» **Exercise**:
Can you write the next part of the Power Query tutorial on extracting hyperlinks from Facebook posts, continuing from its final step?

───── Source

Basic Data Preparation Challenges

Extracting Information from Text Columns

In the preceding exercises, you extracted meaningful information from delimiter-separated codes by using the Split Column by Delimiter transformation. In the next exercise, you will tackle a common challenge: how to extract meaningful data from unstructured textual data. While this challenge can be simple if your data is relatively consistent, you need a wider arsenal of techniques to address inconsistent data.

Exercise 2-4: Extracting Hyperlinks from Messages

In this exercise you will work on a workbook that contains imported Facebook posts from the official Microsoft Press Facebook page. Specifically, you will extract the hyperlinks from posts that were shared by Microsoft Press. While some hyperlinks are easily extracted, as they start with the prefix “http://”, there are plenty of edge cases that cannot be easily addressed.

Before you start, download the workbook C02E04.xlsx from https://aka.ms/DataPwrBIPivot/downloads and save it in C:\Data\C02.

  1. Start a new blank Excel workbook or a new Power BI Desktop report.

  2. Follow these steps to import C02E04.xlsx to the Power Query Editor:

    1. In Excel: On the Data tab, select Get Data, From File, From Workbook.

      In Power BI Desktop: In the Get Data drop-down menu, select Excel.

    2. Select the file C02E04.xlsx and select Import.

    3. In the Navigator dialog box that opens, select Sheet1 and then click Edit.

    The Power Query Editor opens, and you see that the Message column contains free text. Before you extract the hyperlinks from the Message column, to achieve your goal, as illustrated in Figure 2-8, you first need to duplicate the column to keep the original message intact, so select the Message column, and from the Add Column tab, select Duplicate Column.

    FIGURE 2-8

    FIGURE 2-8 You can extract hyperlinks from Microsoft Press Facebook posts.

  3. Rename the new column Hyperlink.

  4. To extract the hyperlink from the new column, you can use the hyperlink prefix “http://” as a delimiter and split the column, so select the Hyperlink column, and on the Transform tab, select Split Column and then select By Delimiter.

  5. In the Split Column by Delimiter dialog box that opens, do the following:

    1. Enter “http://” in the text box below Custom.

    2. Select the Left-Most Delimiter option at Split At radio buttons and click OK to close the dialog box.

    You can now see that the Hyperlink column has been split into two columns: Hyperlink.1 and Hyperlink.2. But how can you extract hyperlinks that start with “https://” or perhaps just “www.”?

  6. In Applied Steps, select the step Split Column by Delimiter.

──────────
───── Material

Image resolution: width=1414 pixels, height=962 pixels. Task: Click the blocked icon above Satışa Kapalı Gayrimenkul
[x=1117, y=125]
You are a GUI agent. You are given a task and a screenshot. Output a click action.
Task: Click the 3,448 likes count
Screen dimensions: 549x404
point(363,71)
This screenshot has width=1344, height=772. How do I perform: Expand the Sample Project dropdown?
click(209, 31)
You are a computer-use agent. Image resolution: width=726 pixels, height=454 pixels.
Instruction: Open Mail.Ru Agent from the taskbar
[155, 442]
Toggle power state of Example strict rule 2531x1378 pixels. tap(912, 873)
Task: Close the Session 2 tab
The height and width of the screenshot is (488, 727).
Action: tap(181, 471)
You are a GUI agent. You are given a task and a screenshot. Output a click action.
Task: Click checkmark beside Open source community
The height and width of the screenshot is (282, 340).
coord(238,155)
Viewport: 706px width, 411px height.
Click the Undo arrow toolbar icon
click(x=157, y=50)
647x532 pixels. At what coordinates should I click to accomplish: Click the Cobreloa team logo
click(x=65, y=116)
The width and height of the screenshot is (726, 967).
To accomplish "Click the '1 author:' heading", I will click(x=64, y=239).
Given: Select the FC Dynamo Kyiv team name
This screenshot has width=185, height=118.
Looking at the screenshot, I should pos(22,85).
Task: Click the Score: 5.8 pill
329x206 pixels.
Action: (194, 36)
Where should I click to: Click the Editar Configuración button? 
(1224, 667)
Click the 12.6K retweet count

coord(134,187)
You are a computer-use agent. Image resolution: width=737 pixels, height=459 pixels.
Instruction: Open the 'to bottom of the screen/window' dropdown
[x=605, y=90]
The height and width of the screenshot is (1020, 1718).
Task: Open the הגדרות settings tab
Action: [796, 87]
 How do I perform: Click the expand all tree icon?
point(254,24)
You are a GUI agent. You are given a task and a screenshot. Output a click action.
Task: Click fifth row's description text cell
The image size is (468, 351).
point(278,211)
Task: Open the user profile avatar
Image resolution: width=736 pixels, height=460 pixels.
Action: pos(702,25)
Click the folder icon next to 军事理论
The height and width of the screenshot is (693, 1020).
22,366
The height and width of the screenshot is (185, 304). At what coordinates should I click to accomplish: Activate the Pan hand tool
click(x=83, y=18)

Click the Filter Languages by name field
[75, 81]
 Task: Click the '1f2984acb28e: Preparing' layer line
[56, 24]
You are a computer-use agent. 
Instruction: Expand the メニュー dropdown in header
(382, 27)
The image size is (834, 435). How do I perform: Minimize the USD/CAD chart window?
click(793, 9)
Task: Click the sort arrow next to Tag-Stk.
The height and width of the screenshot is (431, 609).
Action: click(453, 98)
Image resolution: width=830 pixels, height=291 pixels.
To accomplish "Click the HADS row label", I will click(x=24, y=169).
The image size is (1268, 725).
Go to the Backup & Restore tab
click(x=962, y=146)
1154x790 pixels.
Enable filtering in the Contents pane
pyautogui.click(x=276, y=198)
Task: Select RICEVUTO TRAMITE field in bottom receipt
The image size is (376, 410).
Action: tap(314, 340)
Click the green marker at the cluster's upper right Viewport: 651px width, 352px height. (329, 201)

──────────

» **Task response**:
  7. Ensure that your formula bar in the Power Query Editor is active. If you don’t see it, go to the View tab and select the Formula Bar check box. Now, you can see the following formula, which was generated in step 7:

    = Table.SplitColumn(#"Renamed Columns", "Hyperlink",
    Splitter.SplitTextByEachDelimiter({"http://"},
    QuoteStyle.Csv, false), {"Hyperlink.1", "Hyperlink.2"})
  8. To split the Hyperlink column by additional delimiters, you can change the function name from Splitter.SplitTextByEachDelimiter to Splitter.SplitTextByAnyDelimiter. Now, you can add the new delimiters “https://” and “www.”. You can see in the formula above that “https://” is wrapped in double quotes inside curly brackets. Curly brackets represent lists in the M language of Power Query. You can now add multiple items to the list by adding double-quoted comma-separated delimiters, like this: {“http://”, “https://”, “www.”}.

    Here is the complete modified formula:

    = Table.SplitColumn(#"Renamed Columns", "Hyperlink",
    Splitter.SplitTextByAnyDelimiter({"http://", "https://", "www."},
    QuoteStyle.Csv, false), {"Hyperlink.1", "Hyperlink.2"})
  9. Thanks to the addition of “www.” as a delimiter, you can now see in the Preview pane that in line 8 a new hyperlink was detected in the Hyperlink.2 column: microsoftpressstore.com/deals.

  10. Go back to the last step in Applied Steps.

  11. To audit the results in Hyperlink.2, in row 15, notice that the original message contains additional text following the hyperlink. To remove the trailing text from the hyperlink, you can assume that the hyperlinks end with a space character and split Hyperlink.2. To do it, select the Hyperlink.2 column. On the Transform tab, select Split Column and then select By Delimiter. The Split Column by Delimiter dialog box opens.

    1. Select Space from the Select or Enter Delimiter drop-down.

    2. Select the Left-Most Delimiter option for Split At radio buttons and click OK to close the dialog box.

  12. Remove the Hyperlink.2.2 column.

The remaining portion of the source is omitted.